But let's say we have something more than an LLM, that still wouldn't make natural languages a good replacement for programming languages. This is because natural languages are, as the article mentions, imprecise. It just isn't a good tool. And no, transformers can't change how languages work. It can only "recontextualize," or as some people might call it, "hallucinate."
> But let's say we have something more than an LLM
We do. Modern multi-modal transformers.
> This is because natural languages are, as the article mentions, imprecise
Two different programmers can take a well-enough defined spec and produce two separate code bases that may (but not must) differ in implementation, while still having the exact same interfaces and testable behavior.
> And no, transformers can't change how languages work. It can only "recontextualize," or as some people might call it, "hallucinate."

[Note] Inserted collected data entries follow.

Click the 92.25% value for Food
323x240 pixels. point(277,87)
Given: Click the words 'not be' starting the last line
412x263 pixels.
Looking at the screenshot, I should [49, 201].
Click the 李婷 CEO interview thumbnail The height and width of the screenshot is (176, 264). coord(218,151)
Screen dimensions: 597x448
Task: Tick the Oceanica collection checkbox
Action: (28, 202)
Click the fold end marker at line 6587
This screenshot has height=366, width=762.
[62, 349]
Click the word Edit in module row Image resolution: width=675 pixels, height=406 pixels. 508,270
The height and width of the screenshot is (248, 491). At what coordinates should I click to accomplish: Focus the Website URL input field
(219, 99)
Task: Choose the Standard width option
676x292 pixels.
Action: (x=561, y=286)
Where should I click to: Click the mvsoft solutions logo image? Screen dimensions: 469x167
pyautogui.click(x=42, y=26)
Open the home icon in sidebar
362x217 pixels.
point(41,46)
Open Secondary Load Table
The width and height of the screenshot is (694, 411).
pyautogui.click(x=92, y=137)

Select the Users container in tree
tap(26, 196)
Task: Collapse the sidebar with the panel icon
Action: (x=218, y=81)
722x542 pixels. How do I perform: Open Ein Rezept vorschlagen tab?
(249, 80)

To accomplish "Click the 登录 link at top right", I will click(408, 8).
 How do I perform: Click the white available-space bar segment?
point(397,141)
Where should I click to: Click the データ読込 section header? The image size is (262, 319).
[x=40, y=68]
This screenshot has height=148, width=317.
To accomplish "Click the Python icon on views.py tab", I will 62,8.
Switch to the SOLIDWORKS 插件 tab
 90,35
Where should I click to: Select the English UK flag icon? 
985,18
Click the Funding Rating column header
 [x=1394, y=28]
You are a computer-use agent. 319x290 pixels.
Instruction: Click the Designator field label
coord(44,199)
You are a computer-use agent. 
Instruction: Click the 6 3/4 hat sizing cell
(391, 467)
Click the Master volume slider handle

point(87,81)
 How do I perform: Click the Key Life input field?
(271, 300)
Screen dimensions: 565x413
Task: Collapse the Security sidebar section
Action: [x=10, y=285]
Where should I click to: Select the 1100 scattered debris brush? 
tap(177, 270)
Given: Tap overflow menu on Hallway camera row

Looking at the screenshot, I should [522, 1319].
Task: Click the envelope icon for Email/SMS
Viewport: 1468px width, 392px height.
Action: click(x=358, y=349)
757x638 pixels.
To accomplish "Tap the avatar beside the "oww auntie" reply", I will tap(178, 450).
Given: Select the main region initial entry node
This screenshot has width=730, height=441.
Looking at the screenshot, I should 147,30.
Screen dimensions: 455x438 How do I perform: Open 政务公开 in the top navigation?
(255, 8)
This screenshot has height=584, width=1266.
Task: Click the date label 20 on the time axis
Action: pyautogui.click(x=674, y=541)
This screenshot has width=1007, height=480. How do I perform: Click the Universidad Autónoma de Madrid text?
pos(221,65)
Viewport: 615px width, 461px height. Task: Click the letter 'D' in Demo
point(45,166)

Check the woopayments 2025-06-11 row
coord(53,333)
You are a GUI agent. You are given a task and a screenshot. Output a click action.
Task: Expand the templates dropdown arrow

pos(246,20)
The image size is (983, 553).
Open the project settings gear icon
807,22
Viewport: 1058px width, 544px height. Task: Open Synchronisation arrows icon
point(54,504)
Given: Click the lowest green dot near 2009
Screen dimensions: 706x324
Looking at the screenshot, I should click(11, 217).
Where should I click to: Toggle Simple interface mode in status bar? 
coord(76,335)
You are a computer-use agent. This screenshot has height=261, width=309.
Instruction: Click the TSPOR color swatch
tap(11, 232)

You don't understand recontextualization if you think it means hallucination. Or vice versa. Hallucination is about returning incorrect or false data. Recontextualization is akin to decompression, and can be lossy or "effectively" lossless (within a probabilistic framework; again, the interfaces and behavior just need to match)
> Two different programmers can take a well-enough defined spec and produce two separate code bases that may (but not must) differ in implementation, while still having the exact same interfaces and testable behavior.
Imagine doing that without a rigid and concise way of expressing your intentions. Or trying again and again in vain to get the LLM produce the software that you want. Or debugging it. Software development will become chaotic and lot less fun in that hypothetical future.